Goldmann X.: Aktien, Geld, Grundbesitz, Rendite, Opulenz. Das ist doch eine sehr schöne Sache.
Wie viel Geld gebt ihr denn jedes Wochenende aus, wenn ihr ausgeht?
Goldmann X.: Keine Ahnung. Wenn du noch ein paar Freunde einlädst, verlierst du schon schnell den Überblick.
Vor allem, wenn man mit Papas Platinum-Kreditkarte zahlt.
Yachtmeister: Dann erst recht, richtig. Ich müsste auf die Abrechnung gucken, um dir zu sagen, wie viel ich ausgebe.
In welchem Münchner Club fühlt ihr euch am wohlsten?
Goldmann X.: Ich gehe sehr gerne in die Maxsuite. Da ist man unter sich und hat nicht das Gefühl, einer nutzt einen aus, wenn man ihn einlädt. Yachtmeister: Ich mag das Stüberl, das P1.
Der Klassiker also. Angeblich tragen nun aber schon ganz normale Menschen in ganz normalen Clubs ihre Kragen hochgestellt. Ist das das Ende eures Lifestyles?
Goldmann X.: Nein. Dass sich dieser Style durch alle Bevölkerungsschichten ausdehnt, unsere Moralvorstellungen, unser Leistungsgedanke, das ist doch schön! Und besser als vor einer Jugendvollzugsanstalt zu tanzen und zu rufen: "Lasst uns rein, wir haben jemanden umgebracht." Wenn das die Werte von Sido, Bushido und Tony D sind, dann gute Nacht.
Gute Nacht auch, Interview. Alles, was die beiden Rapper danach sagten, war das Tonband nicht wert, auf das es gesprochen wurde. Schwer erträgliches Geschwätz zweier Menschen, die offensichtlich nie mit Geld umzugehen gelernt haben - außer zu wissen, wie man es möglichst schnell ausgibt. Aber sollte man ihnen nicht, trotz aller Antipathie, glauben?

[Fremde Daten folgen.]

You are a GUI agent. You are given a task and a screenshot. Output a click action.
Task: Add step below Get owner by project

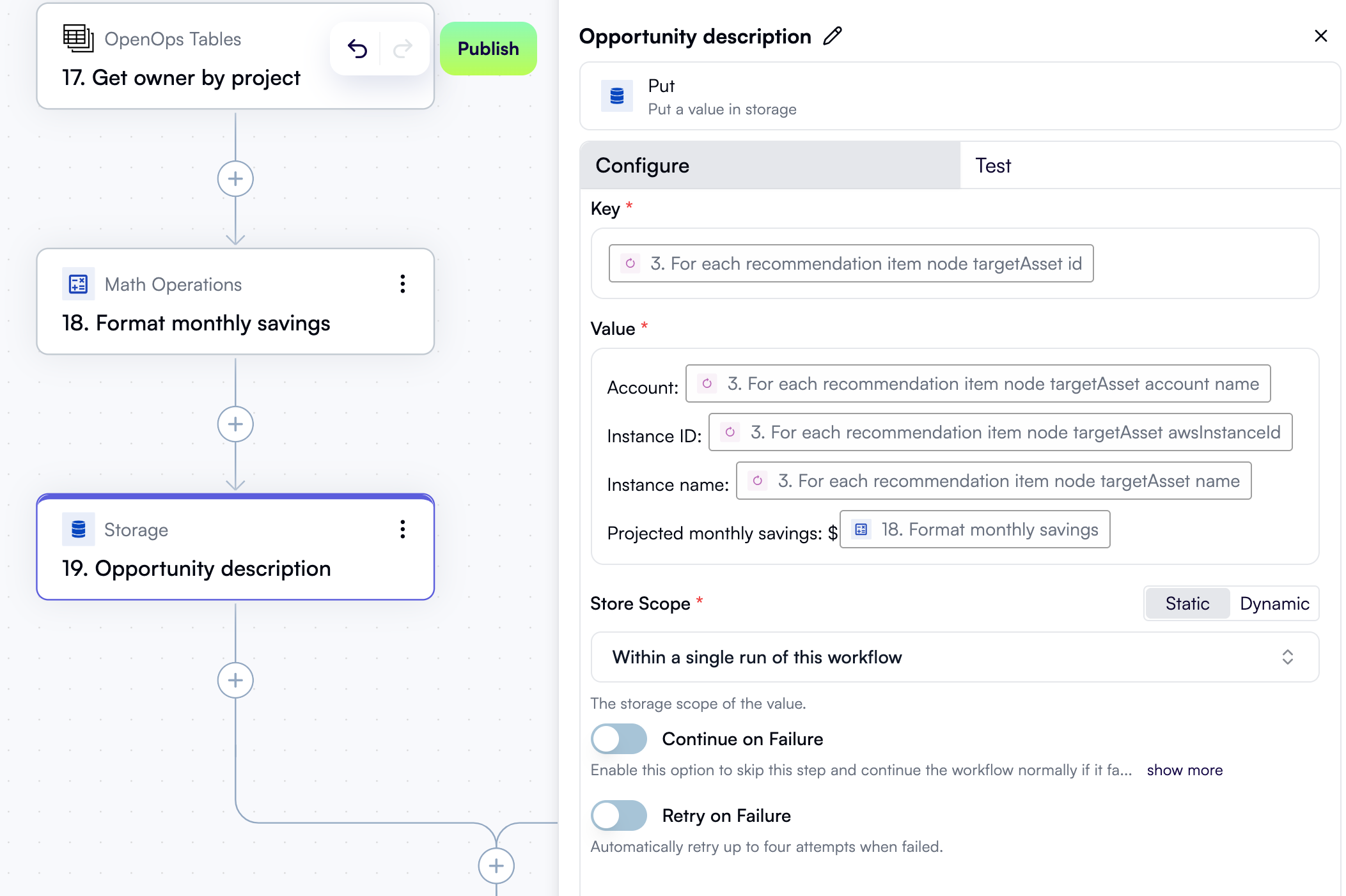(x=235, y=179)

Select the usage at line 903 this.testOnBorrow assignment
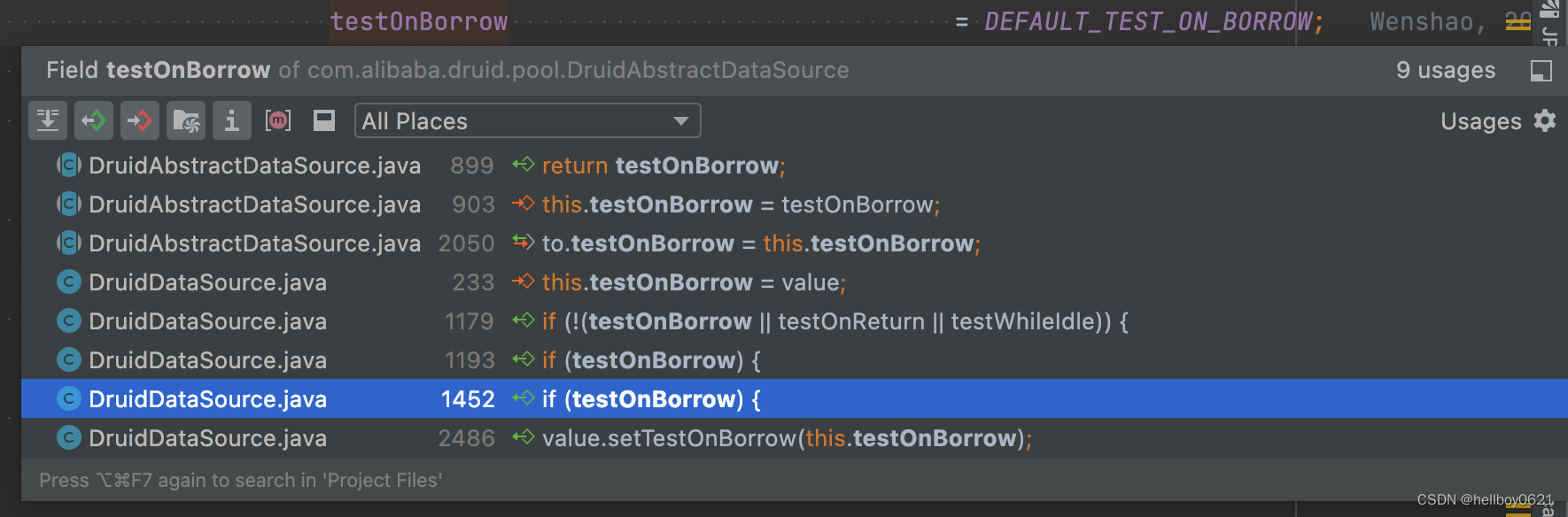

Kann es nicht sein, dass verwöhnte Vorstadtburschen, der Blick vom vielen Moët-Trinken eingetrübt, die Werteskala von ihrer Seite aufrollen wollen, ironischerweise mit den Ausdrucksformen der Nachfahren der Sklaven? Hält die Entertainmentindustrie nicht jedem Spinner - siehe Dieter Bohlen, siehe Florian Silbereisen - seine Nische frei? Das Geld, sich zu verwirklich, haben die "Stehkrägen" ja auf dem Konto ihrer Eltern liegen. Grünwald war schließlich im vergangenen Jahr die Kommune in Deutschland mit der höchsten Kaufkraft pro Einwohner: 43.577 Euro standen jedem Einwohner der Gemeinde südlich von München pro Jahr im Schnitt zur Verfügung.
Und doch muss man sagen: Nein, das kann doch gar nicht sein. Etwas ähnlich Dreistes hat es schon lange nicht mehr gegeben. Natürlich, Bands sind unter "falschem Namen", Pseudonymen aufgetreten. So wurden aus den Toten Hosen etwa die Roten Rosen. Na ja. Kürzlich kam ein Film über professionelle Hochstapler in die Kinos. Und die Geschichte vom angeblichen Stricherjungen JT LeRoy, der mal eben so in der Literaturwelt auftaucht und sie durcheinanderwirbelt, hielt sich immerhin zehn Jahre lang, ehe herauskam, dass die Bücher nicht von einem schwulen Jüngling, sondern einer San Franciscoer Alt-Punkerin geschrieben worden waren. Aber als es dann raus war, tat jeder so, als wäre eh immer alles klar gewesen.
Wer wohl nun hinter den "Stehkrägen" stecken mag? Die Junge Union bei ihrem verzweifelten Versuch, endlich cool zu werden? Die A-Jugend des FC Bayern München? Die bayerische Linkspartei? Die Website von Aggro Grünwald hilft naturgemäß in dieser Frage nicht weiter. Aber sie gibt Hinweise, kleine Puzzlestücke für das große Ganze. Den großen Schwindel? "Website best viewed with a resolution of 1680 x 1050 and gucci glasses", steht am Fuße der Website. Das heißt: Wer lesen will, was da geschrieben steht, sollte mindestens eine Gucci-Brille tragen. Wer indes auf den Button "Schwarze Karte" drückt, gelangt auf die gleichnamige Website, ein angebliches Freundesnetz wie StudiVZ, Lokalisten oder openBC - mit dem feinen Unterschied, dass dort kein Klicken irgendetwas bewirkt. Web 0.0.? Der große Bluff? Ein weiteres Indiz?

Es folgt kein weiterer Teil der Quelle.